Lokales Gedenken ist zu wenig

Als ich begann, nach Antworten für diese Unterschiede und Vorurteile zu suchen, fiel mir auf, dass viele junge westdeutsche Menschen nur wenig über die Geschichte der DDR und die Wiedervereinigung wissen. Wir redeten früher am Küchentisch oft selbstverständlich über diese Zeit. Schließlich haben da Menschen durch ziviles Engagement, durch Gespräche, mit Kerzen und ohne Gewalt ein Unrechtsregime gestürzt. Eine Mauer, die fast 30 Jahre lang Familien getrennt, offiziell 1.613 Menschen das Leben gekostet und freies Reisen unmöglich gemacht hatte, war von einem Tag auf den anderen gefallen. Und das waren nicht irgendwelche Menschen, das waren die Eltern und Großeltern von meinen Freund*innen und mir. Ich finde es deshalb schade, dass wir gesamtdeutsche Jubiläen wie 70 Jahre Grundgesetz feiern, dass Gedenken an diese friedliche Revolution vor 30 Jahren überwiegend nur lokal stattfindet.

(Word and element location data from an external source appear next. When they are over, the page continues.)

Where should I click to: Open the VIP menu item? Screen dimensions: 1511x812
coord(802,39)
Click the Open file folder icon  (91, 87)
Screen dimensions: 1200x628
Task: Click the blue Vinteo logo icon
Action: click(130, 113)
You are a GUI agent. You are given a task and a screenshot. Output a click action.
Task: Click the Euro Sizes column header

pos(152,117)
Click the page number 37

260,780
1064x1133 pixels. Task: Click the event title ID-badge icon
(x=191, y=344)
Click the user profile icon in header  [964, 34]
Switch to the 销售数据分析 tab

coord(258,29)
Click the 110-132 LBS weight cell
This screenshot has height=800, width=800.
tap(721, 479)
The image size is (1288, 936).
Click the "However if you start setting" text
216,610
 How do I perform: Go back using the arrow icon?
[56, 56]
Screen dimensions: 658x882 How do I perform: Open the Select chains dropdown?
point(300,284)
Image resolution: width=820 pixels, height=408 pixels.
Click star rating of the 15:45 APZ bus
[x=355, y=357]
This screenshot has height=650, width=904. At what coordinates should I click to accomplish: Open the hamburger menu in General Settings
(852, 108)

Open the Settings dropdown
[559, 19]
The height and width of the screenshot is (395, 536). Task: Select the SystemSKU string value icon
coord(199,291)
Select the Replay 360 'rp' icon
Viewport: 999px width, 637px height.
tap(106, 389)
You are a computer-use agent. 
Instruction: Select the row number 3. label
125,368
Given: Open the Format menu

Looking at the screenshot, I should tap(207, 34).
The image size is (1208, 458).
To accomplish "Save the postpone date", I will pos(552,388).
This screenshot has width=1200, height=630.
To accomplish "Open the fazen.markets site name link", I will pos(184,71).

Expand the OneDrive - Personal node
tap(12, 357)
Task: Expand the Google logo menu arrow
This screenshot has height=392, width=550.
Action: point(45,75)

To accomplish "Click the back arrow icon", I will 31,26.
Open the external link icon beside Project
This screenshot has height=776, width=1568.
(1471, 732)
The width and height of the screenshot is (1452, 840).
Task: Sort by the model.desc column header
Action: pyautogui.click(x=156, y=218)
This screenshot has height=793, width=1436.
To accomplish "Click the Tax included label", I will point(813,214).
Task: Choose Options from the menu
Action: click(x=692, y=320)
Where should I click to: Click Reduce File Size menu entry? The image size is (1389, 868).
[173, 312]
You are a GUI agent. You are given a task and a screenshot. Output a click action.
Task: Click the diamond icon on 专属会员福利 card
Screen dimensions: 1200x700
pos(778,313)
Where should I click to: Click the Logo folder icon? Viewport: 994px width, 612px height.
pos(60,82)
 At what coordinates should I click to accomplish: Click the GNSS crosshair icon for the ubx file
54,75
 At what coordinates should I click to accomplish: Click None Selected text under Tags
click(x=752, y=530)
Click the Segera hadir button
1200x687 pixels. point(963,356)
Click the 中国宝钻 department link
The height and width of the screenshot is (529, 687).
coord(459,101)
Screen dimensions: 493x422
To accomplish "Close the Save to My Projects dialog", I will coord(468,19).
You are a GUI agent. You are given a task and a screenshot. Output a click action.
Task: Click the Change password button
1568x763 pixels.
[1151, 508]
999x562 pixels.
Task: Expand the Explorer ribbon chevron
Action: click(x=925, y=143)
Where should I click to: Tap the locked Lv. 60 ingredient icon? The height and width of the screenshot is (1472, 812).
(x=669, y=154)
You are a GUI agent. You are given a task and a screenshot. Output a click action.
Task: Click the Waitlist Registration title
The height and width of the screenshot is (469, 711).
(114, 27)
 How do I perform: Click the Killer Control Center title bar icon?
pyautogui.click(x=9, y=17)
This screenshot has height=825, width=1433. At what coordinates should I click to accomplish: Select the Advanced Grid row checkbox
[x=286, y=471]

Erst langsam beginnt die Auseinandersetzung auch über die deutsche Geschichte seit der Wiedervereinigung. Sie wird dabei vorwiegend von ostdeutschen Akteur*innen wie zum Beispiel dem Verein Aufbruch Ost oder der Stiftung Friedliche Revolution vorangetrieben. Durch den Mangel an ostdeutschen Redaktionen und Medien wird Unwissenheit und Ungleichheit aber immer noch institutionalisiert. Medien berichten in einer Art „Ostalismus“ über Ostdeutschland – am liebsten als negative Norm-Abweichung zum einstigen (West-) Deutschland. Diese negative Darstellung und Homogenisierung des Ostens als Außenfaktor stabilisiert vor allem die positive (west- )deutsche Identität, so die Theorie der Politikwissenschaftlerin Rebecca Pates. Solche medialen Wahrnehmungen prägen unsere Gegenwart und Zukunft.

Einmal erklärte mir ein alter Mann auf einer Parkbank, dass in der DDR auch nicht alles schlecht gewesen sei. Ich schaute ihn damals verständnislos an. Heute weiß ich, dass er nicht nur „ostalgisch“ war, sondern in einigen Punkten recht hatte. Eine geringe Arbeitslosenquote, die Emanzipation der Frau auf dem Arbeitsmarkt, ein wenn auch ungewolltes, sehr reduziertes und regionales Konsumverhalten und das daraus entstehende Improvisationstalent sind nur einige (ostdeutsche) Qualitäten. Es ist unsere Pflicht, unsere Assoziationen gegenüber „dem Osten“ zu hinterfragen und diese mit der radikalen Vielfalt Deutschlands zu konfrontieren. Es ist an der Zeit, Verwandte und Unbekannte nach ihren Gedanken zur Mauer und Wendezeit zu fragen. Wir müssen nach ostdeutschen Stimmen in der Öffentlichkeit sowie in Führungsetagen suchen und sie gegebenenfalls einfordern. Ein tieferes Verständnis und eine vorurteilsfreiere Kommunikation können ost- und westdeutsche Lebensrealitäten weiter annähern. Sie bilden die Basis, auf der infrastrukturelle Reformen sowie eine konsequente Lohn- und Rentenangleichung durchgesetzt werden können. Das ist unsere gemeinsame Verpflichtung und Chance, denn die Wiedervereinigung geht alle Generationen etwas an.